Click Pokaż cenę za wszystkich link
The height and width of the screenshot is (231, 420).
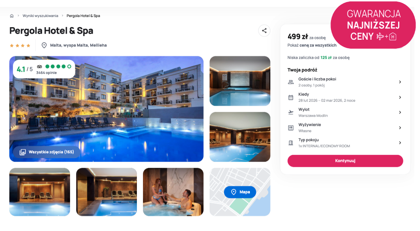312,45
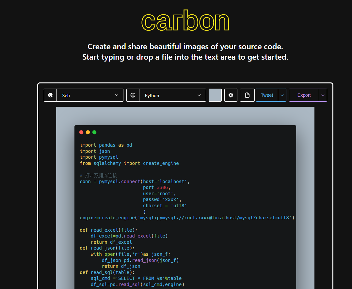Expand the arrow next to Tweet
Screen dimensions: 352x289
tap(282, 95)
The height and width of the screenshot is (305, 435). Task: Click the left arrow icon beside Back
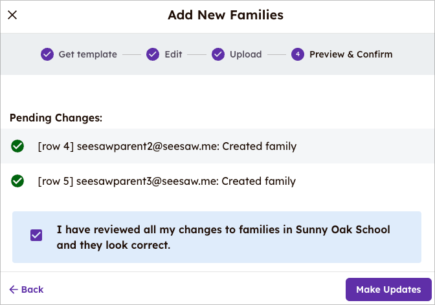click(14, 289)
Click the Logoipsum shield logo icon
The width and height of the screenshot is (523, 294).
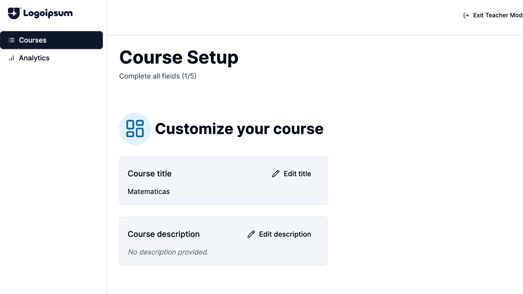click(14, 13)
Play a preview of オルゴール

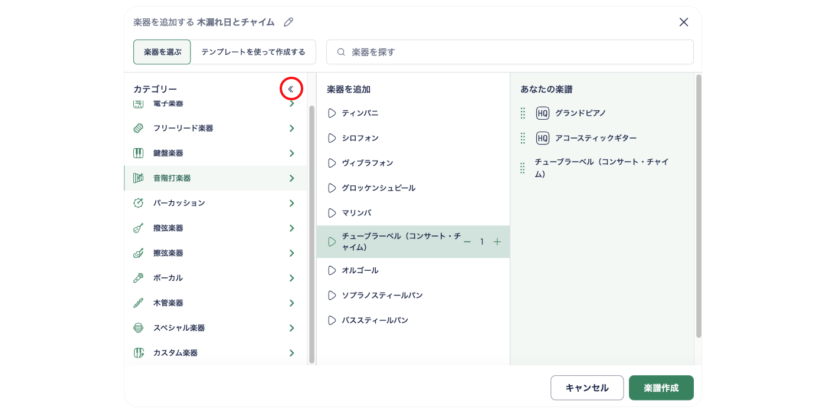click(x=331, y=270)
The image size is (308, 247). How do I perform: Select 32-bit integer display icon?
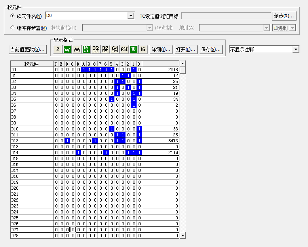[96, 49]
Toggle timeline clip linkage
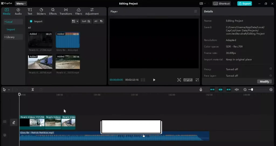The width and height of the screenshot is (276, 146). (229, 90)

####################

How to complete this task
Every entry is to be transcribed exactly, but the pictures are to be left out.

Output of the exercise
Click Pokaż cenę za wszystkich link
The height and width of the screenshot is (231, 420).
312,45
Expand the arrow next to Tweet
Screen dimensions: 352x289
tap(282, 95)
The height and width of the screenshot is (305, 435). Task: Click the left arrow icon beside Back
click(14, 289)
Click the Logoipsum shield logo icon
The width and height of the screenshot is (523, 294).
click(14, 13)
Play a preview of オルゴール

click(x=331, y=270)
The image size is (308, 247). How do I perform: Select 32-bit integer display icon?
[96, 49]
Toggle timeline clip linkage
The width and height of the screenshot is (276, 146). (229, 90)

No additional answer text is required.